◆ INSTRUCTIONS FOR THE TASK:
Please output exactly the part of the records below that opens with the line containing "Given: Click the 32 reseller sites value" and closes with the line containing "Task: Toggle Hide/Show", both lines included, and nothing else.

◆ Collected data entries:
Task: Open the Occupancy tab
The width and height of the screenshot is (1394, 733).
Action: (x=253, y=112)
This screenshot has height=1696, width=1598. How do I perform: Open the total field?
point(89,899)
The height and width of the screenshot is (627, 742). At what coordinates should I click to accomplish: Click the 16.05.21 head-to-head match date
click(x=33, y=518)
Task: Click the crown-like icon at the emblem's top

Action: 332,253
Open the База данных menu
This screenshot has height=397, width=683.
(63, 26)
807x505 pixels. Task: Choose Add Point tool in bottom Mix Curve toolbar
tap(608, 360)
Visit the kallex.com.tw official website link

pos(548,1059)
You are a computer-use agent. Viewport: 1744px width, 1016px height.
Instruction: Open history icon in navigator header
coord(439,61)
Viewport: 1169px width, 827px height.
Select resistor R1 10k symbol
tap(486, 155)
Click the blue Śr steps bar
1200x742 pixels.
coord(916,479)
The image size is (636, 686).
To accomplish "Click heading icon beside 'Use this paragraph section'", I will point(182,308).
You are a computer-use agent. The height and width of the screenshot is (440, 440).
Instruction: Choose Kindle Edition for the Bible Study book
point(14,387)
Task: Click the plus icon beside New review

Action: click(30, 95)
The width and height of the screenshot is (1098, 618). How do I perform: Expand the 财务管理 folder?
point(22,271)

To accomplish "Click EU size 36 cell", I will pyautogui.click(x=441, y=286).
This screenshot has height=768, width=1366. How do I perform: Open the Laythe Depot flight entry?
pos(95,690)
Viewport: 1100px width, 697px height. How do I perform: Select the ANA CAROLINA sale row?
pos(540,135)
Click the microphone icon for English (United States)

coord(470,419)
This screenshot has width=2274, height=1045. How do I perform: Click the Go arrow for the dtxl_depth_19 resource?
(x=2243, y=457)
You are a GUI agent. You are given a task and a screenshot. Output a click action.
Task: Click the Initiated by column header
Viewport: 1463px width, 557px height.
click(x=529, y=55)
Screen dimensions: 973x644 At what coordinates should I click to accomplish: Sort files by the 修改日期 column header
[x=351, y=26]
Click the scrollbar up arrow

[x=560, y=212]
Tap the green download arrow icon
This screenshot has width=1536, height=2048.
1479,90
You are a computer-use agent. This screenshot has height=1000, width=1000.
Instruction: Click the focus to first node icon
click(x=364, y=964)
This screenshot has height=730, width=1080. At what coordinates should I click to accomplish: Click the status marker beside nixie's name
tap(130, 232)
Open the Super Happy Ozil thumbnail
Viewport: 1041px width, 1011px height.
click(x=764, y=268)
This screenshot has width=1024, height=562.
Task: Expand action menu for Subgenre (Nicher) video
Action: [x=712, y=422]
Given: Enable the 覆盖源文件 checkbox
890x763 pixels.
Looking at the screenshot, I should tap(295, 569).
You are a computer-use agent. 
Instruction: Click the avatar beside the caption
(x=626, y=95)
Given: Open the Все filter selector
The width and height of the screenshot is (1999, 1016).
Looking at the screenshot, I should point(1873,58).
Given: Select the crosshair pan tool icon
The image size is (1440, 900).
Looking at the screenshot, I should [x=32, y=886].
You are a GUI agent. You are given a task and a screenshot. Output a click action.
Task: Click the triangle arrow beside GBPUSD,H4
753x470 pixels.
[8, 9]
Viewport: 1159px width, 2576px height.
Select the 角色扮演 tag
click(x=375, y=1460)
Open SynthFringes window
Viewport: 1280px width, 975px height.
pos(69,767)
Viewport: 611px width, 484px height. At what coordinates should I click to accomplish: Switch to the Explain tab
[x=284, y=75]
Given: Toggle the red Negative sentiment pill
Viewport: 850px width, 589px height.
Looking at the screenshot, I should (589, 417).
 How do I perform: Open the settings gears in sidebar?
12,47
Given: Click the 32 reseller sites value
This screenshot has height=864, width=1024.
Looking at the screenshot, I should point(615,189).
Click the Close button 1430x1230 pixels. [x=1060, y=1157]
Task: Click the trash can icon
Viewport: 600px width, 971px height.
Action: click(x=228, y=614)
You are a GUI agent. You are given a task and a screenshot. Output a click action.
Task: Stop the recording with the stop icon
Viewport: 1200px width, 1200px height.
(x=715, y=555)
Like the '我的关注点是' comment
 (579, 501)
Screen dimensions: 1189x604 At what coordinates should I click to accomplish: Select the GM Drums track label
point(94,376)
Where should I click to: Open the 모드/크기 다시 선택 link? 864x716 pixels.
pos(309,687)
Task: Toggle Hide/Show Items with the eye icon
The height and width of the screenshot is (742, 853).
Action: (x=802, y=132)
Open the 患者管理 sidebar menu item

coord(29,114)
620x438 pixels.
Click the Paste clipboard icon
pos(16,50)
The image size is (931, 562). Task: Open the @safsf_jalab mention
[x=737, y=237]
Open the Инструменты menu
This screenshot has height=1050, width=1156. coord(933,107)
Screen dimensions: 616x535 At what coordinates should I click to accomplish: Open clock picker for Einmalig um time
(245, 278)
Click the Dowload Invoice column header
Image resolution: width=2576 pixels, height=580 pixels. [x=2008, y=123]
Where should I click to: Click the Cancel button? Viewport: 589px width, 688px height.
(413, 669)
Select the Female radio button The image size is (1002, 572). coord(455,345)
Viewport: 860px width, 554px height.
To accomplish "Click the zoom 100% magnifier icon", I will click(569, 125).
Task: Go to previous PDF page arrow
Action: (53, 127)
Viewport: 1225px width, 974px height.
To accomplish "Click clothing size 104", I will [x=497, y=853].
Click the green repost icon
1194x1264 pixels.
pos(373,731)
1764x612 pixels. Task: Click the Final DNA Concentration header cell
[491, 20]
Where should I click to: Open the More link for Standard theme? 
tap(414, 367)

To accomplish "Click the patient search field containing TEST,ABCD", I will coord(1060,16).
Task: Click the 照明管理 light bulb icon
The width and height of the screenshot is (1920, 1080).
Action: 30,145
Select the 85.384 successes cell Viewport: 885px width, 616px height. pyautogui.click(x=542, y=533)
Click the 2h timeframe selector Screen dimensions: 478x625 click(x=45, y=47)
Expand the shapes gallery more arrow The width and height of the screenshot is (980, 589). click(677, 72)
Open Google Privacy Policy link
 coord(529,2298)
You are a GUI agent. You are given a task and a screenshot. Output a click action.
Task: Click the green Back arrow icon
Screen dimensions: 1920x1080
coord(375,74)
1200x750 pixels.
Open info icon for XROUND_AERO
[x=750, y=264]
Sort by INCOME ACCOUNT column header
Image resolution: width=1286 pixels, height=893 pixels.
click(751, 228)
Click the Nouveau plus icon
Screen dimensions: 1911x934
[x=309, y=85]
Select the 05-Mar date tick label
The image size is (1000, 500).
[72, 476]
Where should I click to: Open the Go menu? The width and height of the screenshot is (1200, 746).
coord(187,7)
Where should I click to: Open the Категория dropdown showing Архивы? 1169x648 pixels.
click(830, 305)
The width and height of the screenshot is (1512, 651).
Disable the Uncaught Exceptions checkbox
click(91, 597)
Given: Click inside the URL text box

◆ ANSWER BOX:
Given: Click the 32 reseller sites value
This screenshot has height=864, width=1024.
Looking at the screenshot, I should point(615,189).
Click the Close button 1430x1230 pixels. [x=1060, y=1157]
Task: Click the trash can icon
Viewport: 600px width, 971px height.
Action: click(x=228, y=614)
You are a GUI agent. You are given a task and a screenshot. Output a click action.
Task: Stop the recording with the stop icon
Viewport: 1200px width, 1200px height.
(x=715, y=555)
Like the '我的关注点是' comment
 (579, 501)
Screen dimensions: 1189x604 At what coordinates should I click to accomplish: Select the GM Drums track label
point(94,376)
Where should I click to: Open the 모드/크기 다시 선택 link? 864x716 pixels.
pos(309,687)
Task: Toggle Hide/Show Items with the eye icon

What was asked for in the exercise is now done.